It’s hard to put a positive spin on terrible situation, but that didn’t stop Goldman Sachs CEO David Solomon earlier today. Asked during a session at the World Economic Forum in Davos about WeWork’s yanked IPO in September, Solomon suggested it was proof that the listing process works, despite that the CFO of Goldman — one of the offering’s underwriters — disclosed last fall that the pulled deal cost the bank a whopping $80 million.
Reuters was on the scene, reporting that Solomon acknowledged the process was “not as pretty as everybody would like it to be,” while also eschewing any responsibility, telling those gathered that the “banks were not valuing [WeWork]. Banks give you a model. You say to the company, ‘Well, if you can prove to us that the model actually does what it does, then it’s possible that the company is worth this in the public markets,'” Solomon said.
Investment banks had reportedly courted WeWork’s business by discussing a variety of figures that led cofounder Adam Neumann to overestimate how it might be received by public market shareholders.

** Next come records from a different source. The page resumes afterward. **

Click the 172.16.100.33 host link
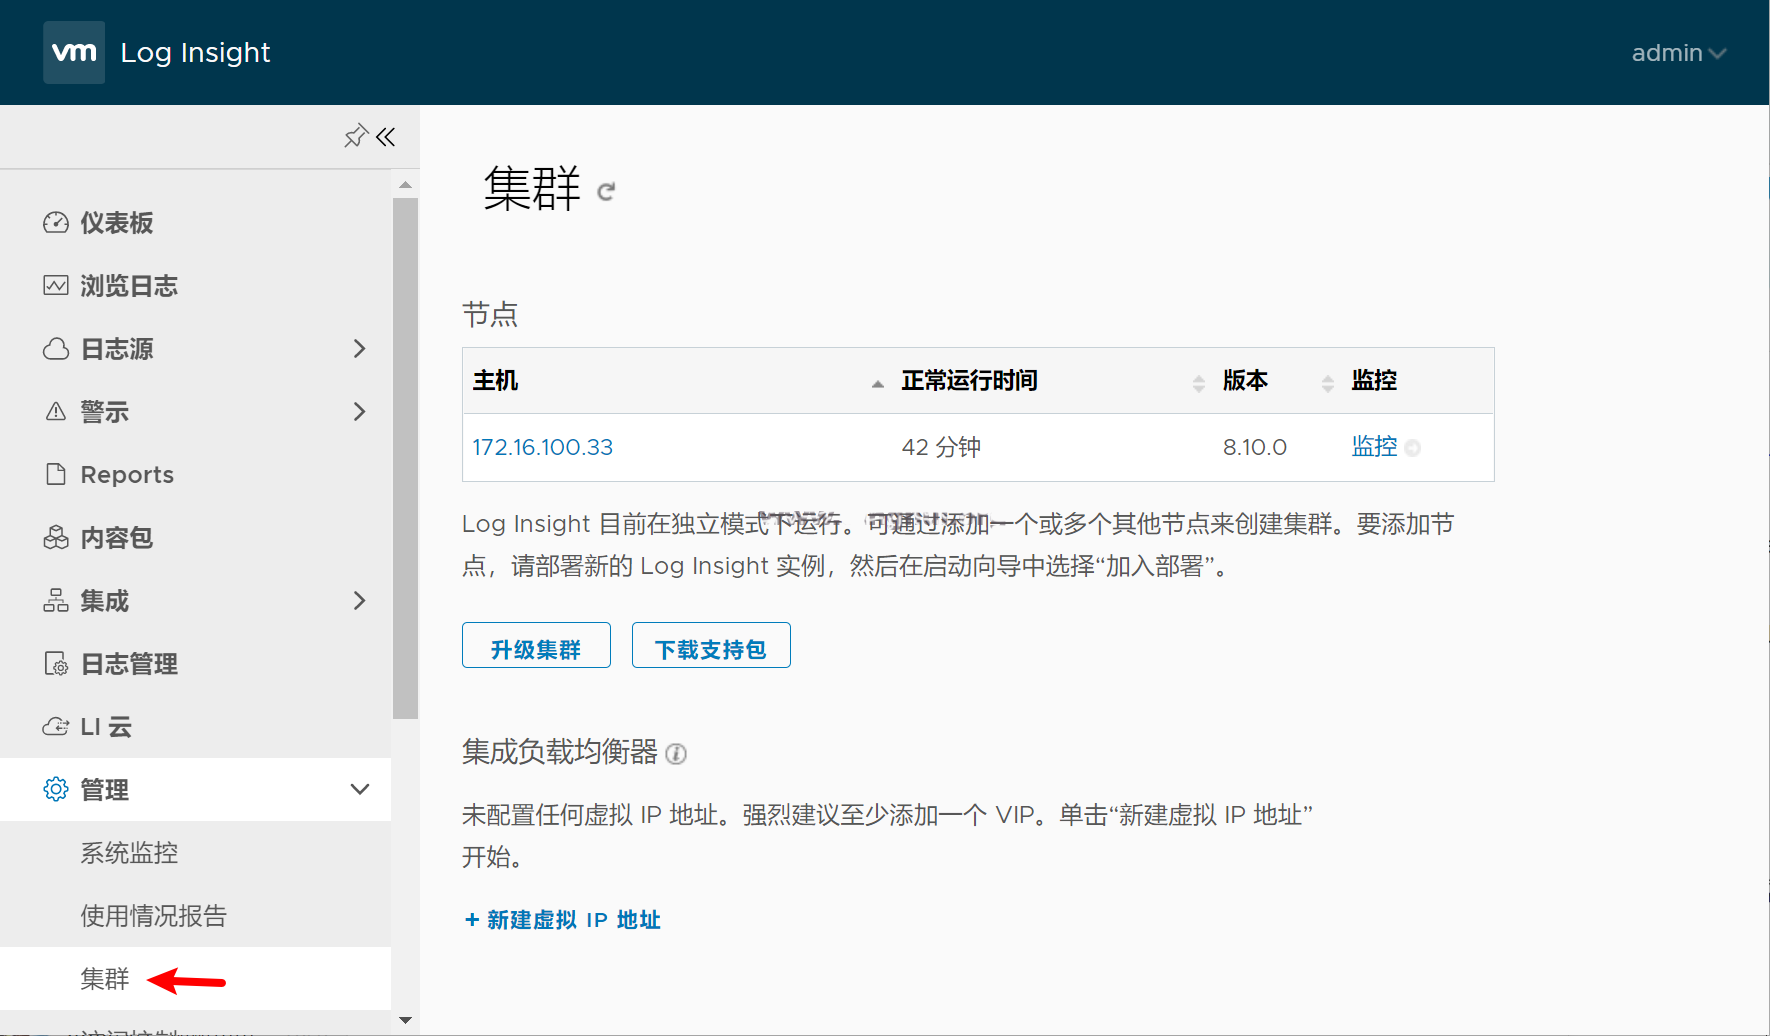Screen dimensions: 1770x1036 (x=542, y=447)
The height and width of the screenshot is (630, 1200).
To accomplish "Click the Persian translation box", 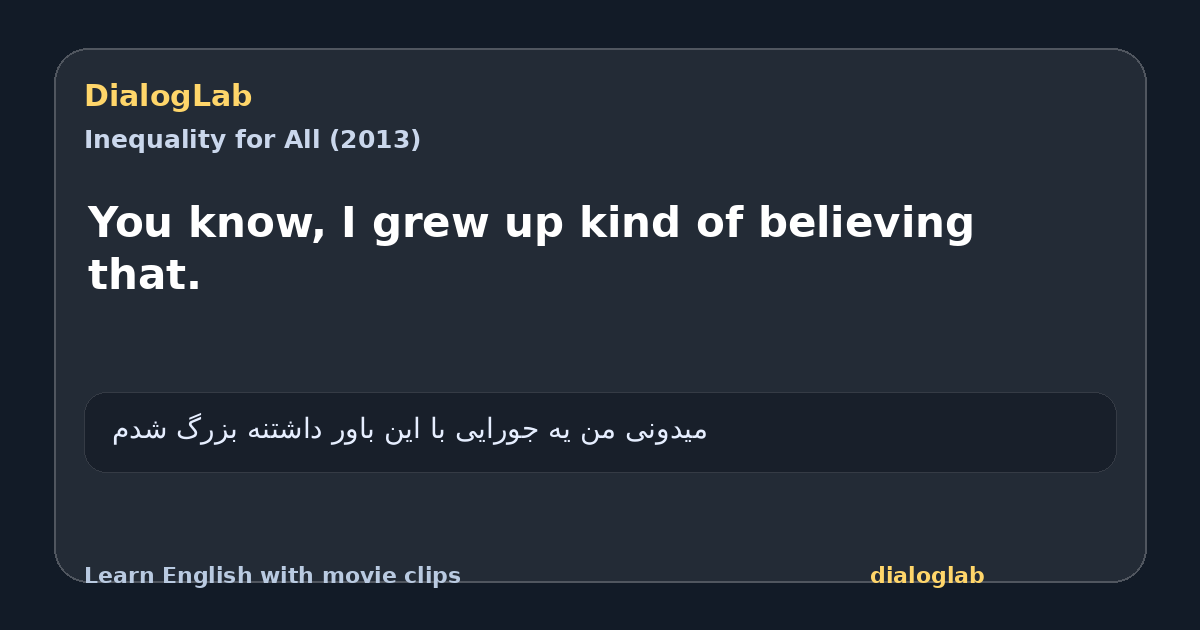I will (600, 432).
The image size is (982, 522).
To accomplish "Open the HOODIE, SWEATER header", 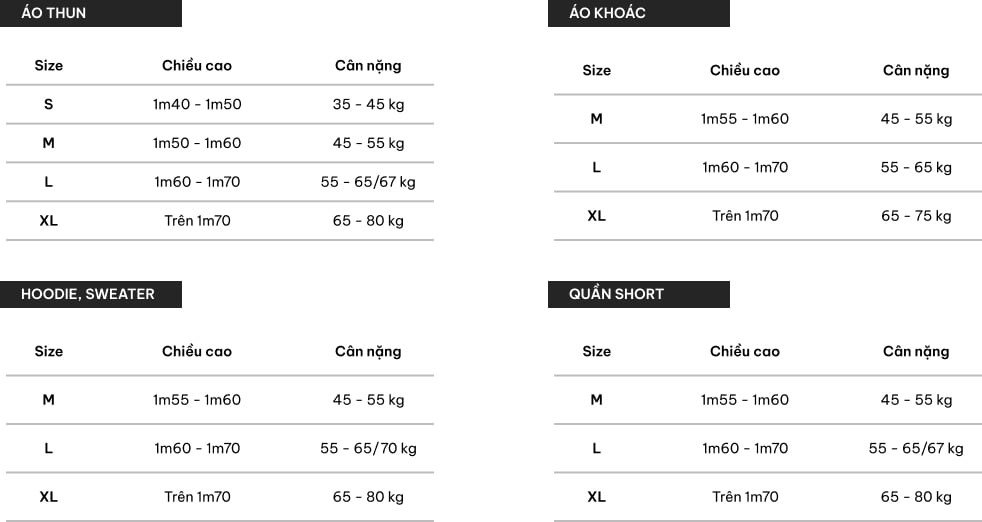I will (x=91, y=294).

According to the New York Times, in 2018, JPMorgan was telling Neumann that it could find buyers to value the company at more than $60 billion; while Goldman Sachs said $90 billion was a possibility, and Morgan Stanley — which has been assigned as lead underwriter of many of the buzziest tech offerings over the last decade — reportedly posited that even more than $100 billion was possible.
Ultimately, the IPO was canceled several weeks after Neumann was asked to resign and WeWork’s biggest investor, SoftBank — which itself nearly tripled the company’s private market valuation across funding rounds — stepped in to rescue its (at least) $18.5 billion investment in the company.
Solomon isn’t the only one defending some of the often cofounding logic of IPO pricing. This editor sat down in November with Morgan Stanley’s head tech banker Michael Grimes, who has been called “Wall Street’s Silicon Valley whisperer” for landing a seemingly endless string of coveted deals for the bank.
Because Morgan Stanley pulled out of the process of underwriting WeWork’s IPO (reportedly after WeWork rejected its pitch to be the company’s lead underwriter), we talked with Grimes instead about Uber, whose offering last year Morgan Stanley did lead. We asked how Uber could have been reportedly told by investment bankers that its valuation might be as high as $120 billion in an IPO when, as we now know, public market shareholders deemed it worth far less. (Its current market cap is roughly half that amount, at $64 billion.)
Grimes said matter-of-factly that price estimates can routinely be all over the place, explaining that “if you look at how companies are valued, at any given point of time right now, public companies with growth prospects and margins that are not yet at their mature margin, I think you’ll find on average price targets by either analysts who work at banks or buy-side investors that can be 100%, 200% and 300% different from low to high.”
He called that a “typical spread.”
The reason, he said, had to do with each bank’s or analyst’s guess at “penetration.”
“Let’s say, what, 100 million people or so [worldwide] have have been monthly active users of Uber,” said Grimes during our sit-down. “What percentage of the population is that? Less than 1% or something. Is that 1% going to be 2%, 3%, 6%, 10%, 20%? Half a percent, because people stop using it and turn instead to some flying [taxi]?
“So if you take all those variable, possible outcomes, you get huge variability in outcome. So it’s easy to say that everything should trade the same every day, but [look at what happened with Google]. You have some people saying maybe that is an outcome that can happen here for companies, or maybe it won’t. Maybe they’ll [hit their] saturation [point] or face new competitors.”
Grimes then turned the tables on reporters and others in the industry who wonder how banks could get the numbers so wrong, with Uber but also with a lot of other companies. “It’s really easy to be a pundit and say, ‘It should be higher’ or ‘It should be lower,’” Grimes said. “But investors are making decisions about that every day.”
Besides, he added, “We think our job is to be realistically optimistic” about where things will land. “If tech stops changing everything and software stops eating the world, there probably would be less of an optimistic bias.”